Coming Soon: Quantum Computing on Your Desktop PC?

Fight disinformation: Sign up for the free Mother Jones Daily newsletter and follow the news that matters.


Today has been pretty dull in the world of political news, so let’s continue trawling other parts of the global knowledge ecosystem for interesting tidbits. This one looks potentially important:

For decades, researchers have been trying to build a computer that harnesses the enormous potential of quantum mechanics. Now engineers from the University of New South Wales (UNSW) in Australia have overcome the final hurdle, by creating a quantum logic gate in silicon — the same material that today’s computer chips are made from.

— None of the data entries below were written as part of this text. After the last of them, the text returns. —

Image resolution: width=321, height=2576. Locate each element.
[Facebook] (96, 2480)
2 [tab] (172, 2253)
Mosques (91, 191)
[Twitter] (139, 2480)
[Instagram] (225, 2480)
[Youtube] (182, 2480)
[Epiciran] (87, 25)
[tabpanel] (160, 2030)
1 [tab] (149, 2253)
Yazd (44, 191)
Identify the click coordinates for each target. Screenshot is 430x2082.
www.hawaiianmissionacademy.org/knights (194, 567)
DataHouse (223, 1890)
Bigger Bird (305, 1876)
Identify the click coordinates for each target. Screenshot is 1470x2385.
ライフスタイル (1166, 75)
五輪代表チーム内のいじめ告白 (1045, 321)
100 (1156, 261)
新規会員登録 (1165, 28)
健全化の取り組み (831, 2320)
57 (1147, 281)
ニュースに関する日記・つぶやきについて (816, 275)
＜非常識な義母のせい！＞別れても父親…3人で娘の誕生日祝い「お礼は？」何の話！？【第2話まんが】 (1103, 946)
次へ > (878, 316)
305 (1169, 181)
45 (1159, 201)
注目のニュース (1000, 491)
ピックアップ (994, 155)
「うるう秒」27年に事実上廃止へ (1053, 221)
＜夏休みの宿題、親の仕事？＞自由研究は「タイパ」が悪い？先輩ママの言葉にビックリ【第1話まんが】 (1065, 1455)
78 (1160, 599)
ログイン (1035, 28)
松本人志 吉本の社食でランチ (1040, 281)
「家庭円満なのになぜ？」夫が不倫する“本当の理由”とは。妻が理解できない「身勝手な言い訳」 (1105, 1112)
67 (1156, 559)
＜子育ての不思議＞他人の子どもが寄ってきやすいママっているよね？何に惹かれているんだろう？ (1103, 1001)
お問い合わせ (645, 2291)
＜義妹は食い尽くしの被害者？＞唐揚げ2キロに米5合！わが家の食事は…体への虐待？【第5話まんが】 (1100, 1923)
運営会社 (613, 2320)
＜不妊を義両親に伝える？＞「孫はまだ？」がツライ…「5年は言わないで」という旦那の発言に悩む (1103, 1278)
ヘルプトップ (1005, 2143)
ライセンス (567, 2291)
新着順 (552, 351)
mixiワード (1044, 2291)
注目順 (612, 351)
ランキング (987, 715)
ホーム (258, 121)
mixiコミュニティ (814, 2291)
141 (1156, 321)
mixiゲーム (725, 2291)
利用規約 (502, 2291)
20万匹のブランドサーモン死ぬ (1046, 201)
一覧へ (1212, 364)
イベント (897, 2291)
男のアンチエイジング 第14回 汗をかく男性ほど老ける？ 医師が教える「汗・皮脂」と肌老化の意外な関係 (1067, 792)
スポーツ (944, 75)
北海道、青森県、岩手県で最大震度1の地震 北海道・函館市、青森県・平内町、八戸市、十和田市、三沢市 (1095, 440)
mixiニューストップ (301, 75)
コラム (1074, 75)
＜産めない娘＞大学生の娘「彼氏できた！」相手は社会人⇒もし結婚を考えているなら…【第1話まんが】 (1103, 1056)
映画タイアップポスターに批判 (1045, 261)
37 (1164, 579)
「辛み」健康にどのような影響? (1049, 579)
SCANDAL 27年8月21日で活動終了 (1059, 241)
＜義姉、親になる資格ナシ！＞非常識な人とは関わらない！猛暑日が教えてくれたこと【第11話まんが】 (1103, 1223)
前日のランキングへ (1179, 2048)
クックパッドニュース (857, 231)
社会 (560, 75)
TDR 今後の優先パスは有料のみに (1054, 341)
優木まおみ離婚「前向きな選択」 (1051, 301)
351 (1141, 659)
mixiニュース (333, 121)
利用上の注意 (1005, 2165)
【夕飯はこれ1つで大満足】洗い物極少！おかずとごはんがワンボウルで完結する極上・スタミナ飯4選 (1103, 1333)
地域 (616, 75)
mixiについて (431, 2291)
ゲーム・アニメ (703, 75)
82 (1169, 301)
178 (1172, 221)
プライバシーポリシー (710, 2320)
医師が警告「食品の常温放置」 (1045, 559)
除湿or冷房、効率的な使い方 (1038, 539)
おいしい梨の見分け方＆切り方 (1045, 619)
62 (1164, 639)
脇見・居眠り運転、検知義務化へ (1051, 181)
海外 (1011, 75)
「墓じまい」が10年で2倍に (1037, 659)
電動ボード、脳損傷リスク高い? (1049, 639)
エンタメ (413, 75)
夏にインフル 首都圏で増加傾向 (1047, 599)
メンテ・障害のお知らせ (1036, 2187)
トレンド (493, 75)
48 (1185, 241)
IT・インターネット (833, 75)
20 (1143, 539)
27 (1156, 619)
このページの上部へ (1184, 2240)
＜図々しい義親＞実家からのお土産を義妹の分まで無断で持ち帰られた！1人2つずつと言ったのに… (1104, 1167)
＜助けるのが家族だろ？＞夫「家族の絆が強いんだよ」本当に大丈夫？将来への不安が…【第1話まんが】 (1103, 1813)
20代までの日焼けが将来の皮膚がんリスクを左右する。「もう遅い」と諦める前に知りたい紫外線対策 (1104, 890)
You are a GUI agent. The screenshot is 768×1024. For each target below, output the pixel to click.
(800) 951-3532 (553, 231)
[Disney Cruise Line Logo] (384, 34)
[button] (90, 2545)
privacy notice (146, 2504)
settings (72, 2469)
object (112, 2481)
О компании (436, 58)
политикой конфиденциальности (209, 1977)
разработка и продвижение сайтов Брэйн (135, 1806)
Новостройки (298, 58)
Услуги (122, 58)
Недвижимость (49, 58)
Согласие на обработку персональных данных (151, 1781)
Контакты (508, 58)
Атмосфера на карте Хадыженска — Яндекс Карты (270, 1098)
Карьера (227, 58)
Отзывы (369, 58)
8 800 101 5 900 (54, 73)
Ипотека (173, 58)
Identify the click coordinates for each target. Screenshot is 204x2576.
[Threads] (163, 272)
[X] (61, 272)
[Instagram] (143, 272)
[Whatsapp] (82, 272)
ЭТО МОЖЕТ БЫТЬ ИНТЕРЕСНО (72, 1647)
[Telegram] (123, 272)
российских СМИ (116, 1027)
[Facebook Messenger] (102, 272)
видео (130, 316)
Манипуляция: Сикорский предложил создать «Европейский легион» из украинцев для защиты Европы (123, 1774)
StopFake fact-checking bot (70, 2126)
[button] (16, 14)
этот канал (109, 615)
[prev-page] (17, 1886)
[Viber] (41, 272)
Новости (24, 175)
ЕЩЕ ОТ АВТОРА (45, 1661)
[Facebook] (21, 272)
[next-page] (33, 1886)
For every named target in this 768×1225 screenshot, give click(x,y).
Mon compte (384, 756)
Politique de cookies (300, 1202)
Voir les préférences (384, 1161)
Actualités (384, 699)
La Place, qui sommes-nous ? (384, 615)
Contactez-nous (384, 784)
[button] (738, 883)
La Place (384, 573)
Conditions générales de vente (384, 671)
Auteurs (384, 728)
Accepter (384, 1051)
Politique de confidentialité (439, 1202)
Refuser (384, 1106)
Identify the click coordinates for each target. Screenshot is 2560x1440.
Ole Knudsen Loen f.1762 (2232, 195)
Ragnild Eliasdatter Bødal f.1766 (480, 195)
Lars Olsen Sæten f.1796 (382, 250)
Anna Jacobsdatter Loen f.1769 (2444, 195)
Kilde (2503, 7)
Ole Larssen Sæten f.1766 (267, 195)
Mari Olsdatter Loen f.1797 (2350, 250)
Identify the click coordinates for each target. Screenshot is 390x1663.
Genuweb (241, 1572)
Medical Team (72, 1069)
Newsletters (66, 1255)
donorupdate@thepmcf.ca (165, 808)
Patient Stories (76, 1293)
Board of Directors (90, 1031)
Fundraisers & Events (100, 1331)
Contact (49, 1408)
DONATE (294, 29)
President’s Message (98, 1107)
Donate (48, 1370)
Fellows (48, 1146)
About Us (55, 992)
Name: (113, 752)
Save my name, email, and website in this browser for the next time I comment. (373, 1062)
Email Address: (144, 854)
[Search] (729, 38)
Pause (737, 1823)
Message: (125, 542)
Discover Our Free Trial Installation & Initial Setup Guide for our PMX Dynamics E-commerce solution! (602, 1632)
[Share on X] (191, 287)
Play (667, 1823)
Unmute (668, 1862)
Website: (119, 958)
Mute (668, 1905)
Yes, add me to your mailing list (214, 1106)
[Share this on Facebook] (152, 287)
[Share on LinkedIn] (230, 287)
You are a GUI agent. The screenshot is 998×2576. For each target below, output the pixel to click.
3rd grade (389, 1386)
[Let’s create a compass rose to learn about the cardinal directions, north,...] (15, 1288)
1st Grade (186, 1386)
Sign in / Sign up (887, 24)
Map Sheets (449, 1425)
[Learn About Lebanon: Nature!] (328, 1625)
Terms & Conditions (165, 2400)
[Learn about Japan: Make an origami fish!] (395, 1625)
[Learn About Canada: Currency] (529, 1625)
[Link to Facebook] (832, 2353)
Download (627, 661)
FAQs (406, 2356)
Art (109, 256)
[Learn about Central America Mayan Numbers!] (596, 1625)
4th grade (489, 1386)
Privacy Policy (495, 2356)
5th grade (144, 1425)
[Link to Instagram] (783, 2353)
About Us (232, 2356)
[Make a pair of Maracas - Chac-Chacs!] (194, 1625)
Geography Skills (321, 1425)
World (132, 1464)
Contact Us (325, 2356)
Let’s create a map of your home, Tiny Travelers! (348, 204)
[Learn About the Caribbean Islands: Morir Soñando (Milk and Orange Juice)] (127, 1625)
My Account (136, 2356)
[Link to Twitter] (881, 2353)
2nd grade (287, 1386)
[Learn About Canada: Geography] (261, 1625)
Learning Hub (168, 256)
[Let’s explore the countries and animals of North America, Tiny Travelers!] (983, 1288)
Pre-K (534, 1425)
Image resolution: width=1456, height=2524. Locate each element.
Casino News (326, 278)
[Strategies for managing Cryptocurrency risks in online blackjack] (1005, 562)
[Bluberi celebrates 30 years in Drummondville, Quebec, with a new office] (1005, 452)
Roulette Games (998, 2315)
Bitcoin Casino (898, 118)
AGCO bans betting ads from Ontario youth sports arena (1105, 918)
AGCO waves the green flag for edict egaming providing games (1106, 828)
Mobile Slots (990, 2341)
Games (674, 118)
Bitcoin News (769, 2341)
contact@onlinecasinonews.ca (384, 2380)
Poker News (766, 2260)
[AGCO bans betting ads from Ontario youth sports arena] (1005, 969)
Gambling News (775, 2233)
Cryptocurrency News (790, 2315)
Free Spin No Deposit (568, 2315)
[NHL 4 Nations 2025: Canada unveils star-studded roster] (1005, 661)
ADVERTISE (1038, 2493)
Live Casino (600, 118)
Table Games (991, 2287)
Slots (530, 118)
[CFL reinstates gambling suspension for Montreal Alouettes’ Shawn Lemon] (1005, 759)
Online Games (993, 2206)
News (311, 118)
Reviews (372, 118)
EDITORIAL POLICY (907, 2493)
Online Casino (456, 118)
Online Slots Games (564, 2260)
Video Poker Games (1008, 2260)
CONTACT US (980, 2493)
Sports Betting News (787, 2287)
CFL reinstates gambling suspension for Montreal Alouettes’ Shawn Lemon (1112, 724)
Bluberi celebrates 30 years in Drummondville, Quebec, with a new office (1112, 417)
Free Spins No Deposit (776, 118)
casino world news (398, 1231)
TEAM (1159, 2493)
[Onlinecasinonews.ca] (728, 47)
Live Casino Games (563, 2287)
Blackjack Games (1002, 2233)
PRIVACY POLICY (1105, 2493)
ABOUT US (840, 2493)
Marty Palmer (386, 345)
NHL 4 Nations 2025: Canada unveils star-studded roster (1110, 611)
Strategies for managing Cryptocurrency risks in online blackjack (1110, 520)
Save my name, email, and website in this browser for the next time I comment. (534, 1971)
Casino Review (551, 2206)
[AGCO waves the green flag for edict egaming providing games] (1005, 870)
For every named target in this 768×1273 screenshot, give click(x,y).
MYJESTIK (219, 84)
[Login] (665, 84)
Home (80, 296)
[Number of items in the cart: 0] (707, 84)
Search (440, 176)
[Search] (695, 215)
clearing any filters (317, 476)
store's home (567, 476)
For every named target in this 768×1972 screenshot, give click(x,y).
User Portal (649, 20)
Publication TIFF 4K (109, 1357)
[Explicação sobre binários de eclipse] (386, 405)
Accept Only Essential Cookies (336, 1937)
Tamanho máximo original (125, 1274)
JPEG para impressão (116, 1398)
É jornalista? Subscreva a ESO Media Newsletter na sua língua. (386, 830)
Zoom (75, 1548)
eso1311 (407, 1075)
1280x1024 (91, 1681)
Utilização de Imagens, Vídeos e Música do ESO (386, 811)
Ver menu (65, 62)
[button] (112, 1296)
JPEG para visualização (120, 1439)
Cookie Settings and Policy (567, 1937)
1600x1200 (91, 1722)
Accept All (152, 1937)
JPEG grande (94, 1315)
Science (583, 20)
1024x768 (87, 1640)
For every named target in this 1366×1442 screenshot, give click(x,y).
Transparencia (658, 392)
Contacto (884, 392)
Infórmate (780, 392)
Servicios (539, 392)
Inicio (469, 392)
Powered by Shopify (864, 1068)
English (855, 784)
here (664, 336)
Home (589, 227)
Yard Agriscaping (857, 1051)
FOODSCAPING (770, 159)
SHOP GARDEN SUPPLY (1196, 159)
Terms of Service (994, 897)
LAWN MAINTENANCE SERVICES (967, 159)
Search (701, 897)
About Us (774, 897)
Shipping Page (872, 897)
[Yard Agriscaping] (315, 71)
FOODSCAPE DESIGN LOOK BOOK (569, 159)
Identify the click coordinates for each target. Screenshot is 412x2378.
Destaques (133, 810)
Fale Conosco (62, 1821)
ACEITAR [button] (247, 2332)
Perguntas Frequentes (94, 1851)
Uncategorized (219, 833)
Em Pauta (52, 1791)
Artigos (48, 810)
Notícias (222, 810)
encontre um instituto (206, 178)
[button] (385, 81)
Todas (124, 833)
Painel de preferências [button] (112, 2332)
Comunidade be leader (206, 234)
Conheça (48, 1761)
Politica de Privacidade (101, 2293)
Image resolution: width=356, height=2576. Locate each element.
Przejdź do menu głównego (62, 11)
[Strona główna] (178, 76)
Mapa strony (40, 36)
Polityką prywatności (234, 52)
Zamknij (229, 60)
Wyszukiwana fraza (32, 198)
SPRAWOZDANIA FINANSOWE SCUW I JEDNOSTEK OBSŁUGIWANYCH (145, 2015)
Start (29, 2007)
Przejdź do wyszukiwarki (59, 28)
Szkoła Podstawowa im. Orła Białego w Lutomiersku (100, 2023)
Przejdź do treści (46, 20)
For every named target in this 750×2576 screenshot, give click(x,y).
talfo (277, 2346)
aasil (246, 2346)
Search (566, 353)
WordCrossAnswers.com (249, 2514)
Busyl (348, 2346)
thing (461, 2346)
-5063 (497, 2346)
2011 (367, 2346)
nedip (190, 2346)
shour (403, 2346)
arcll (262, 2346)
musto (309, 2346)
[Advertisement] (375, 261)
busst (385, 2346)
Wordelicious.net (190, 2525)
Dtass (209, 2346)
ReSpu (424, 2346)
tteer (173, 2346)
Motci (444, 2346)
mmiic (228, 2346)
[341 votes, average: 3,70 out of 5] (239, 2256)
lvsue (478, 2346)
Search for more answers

The newly developed device allows two quantum bits — or qubits — to communicate and perform calculations together, which is a crucial requirement for quantum computers. Even better, the researchers have also worked out how to scale the technology up to millions of qubits, which means they now have the ability to build the world’s first quantum processor chip and, eventually, the first silicon-based quantum computer.

Quantum computing is sort of like fusion power: constantly right around the corner, but never quite there. The fundamental problem is that qubits suffer from decoherence unless they’re kept completely isolated from their surrounding environment, which is pretty tough since they also need to communicate with other qubits in order to be useful. Researchers have gotten a lot better at controlling qubits in recent years, but as the UNSW paper points out, this has required the use of fairly exotic materials: “single photons, trapped ions, superconducting circuits, single defects or atoms in diamond or silicon, and semiconductor quantum dots.”

By contrast, a two-qubit logic gate that can be implemented in silicon using standard lithographic techniques is a whole different matter. If this turns out to be for real, chips containing thousands or millions of qubits are finally within practical reach.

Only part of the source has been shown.